Maryam Jafri, Depression (detail) 2017, Wood, silicone feet, acupuncture needles, glass cupping equipment, photograph, paper, egg carton, 29.5 x 14.5 x 24.25

Join Michaela Haffner, Rachel O'Neill, and Lexington Davis for a panel on the historical roots of wellness culture from the late nineteenth century into the present day. In her talk, Michaela will explore the visual origins of wellness in the United States in the nineteenth century. While the term “wellness” only emerged as common parlance in the 1970s, its holistic and natural health ideology emerged in the “health and pleasure” resorts and sanitaria of the late nineteenth century. This talk will explore the ways in which art not only constructed beliefs of natural health, but racialized wellness as an exclusive practice that endures today. In this talk Rachel will discuss her research on the emergence of “wellness” as a novel cultural formation and new commercial development in the UK, one that is intimately bound up with the aspirational economies of social media. Exploring both the glamorous trappings of wellness media and the more mundane entanglements these generate in women’s everyday lives, she will consider how the rise of wellness coincides—temporally but also ideologically—with the decline of welfare.

 
Michaela Haffner is a PhD candidate in art history at Yale University where she studies U.S. art and material culture. Her dissertation examines the visual culture of natural health movements at the turn of the 20th century, a project which has been supported by the Terra Foundation for American Art, the Huntington Library & Museum, and the Amon Carter Museum of American Art.

Dr. Rachel O’Neill is an Assistant Professor in Media and Communications at the London School of Economics. Her research centers questions of subjectivity, culture, and inequality, pursued through a feminist lens. Her work has been published in leading academic journals and received coverage in outlets such as The Guardian, Vice and The Quietus.

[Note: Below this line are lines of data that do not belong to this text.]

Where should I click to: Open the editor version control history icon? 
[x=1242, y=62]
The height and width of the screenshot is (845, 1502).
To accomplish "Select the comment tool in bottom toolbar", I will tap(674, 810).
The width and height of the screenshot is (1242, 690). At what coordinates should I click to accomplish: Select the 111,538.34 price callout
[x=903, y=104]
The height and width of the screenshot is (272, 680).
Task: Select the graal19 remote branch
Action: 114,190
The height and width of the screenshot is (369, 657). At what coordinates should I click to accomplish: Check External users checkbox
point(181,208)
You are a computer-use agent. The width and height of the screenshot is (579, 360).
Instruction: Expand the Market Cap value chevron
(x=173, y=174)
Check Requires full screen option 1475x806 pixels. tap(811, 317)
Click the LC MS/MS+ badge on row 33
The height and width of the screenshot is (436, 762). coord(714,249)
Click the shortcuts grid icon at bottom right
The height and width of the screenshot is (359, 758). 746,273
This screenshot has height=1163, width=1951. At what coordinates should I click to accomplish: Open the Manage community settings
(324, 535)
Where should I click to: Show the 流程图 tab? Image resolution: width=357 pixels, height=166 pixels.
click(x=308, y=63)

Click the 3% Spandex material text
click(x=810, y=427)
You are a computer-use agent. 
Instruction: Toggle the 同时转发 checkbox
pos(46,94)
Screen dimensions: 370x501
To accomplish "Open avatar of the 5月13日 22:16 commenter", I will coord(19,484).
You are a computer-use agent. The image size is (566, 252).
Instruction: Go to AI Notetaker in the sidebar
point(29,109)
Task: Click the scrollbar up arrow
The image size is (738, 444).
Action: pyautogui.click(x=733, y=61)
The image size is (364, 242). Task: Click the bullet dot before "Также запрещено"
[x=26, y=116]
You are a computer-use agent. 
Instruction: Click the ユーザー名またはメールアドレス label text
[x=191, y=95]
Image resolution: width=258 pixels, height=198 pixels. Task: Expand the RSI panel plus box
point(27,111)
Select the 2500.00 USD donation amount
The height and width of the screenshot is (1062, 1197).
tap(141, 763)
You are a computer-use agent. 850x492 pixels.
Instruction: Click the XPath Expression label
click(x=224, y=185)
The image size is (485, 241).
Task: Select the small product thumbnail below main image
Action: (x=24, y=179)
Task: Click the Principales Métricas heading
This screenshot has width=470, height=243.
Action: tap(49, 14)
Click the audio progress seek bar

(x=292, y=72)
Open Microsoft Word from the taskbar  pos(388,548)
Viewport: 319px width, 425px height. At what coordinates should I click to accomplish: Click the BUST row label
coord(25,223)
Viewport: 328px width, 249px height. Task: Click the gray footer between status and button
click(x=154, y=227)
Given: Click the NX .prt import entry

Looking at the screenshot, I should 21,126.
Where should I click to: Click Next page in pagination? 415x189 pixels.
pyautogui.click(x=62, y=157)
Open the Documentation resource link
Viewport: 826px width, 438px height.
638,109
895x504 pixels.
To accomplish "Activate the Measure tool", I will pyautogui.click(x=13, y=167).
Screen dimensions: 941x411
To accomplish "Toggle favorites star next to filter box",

Lexington Davis is an AHRC-funded PhD candidate at the University of St. Andrews, where her research explores feminist art and domestic labor politics. She has previously held curatorial positions at the New Museum, New York; Stedelijk Museum, Amsterdam; and the Los Angeles County Museum of Art. Her work has been supported by a Fulbright Fellowship, the Paul Mellon Centre, and the Netherlands Institute in Athens.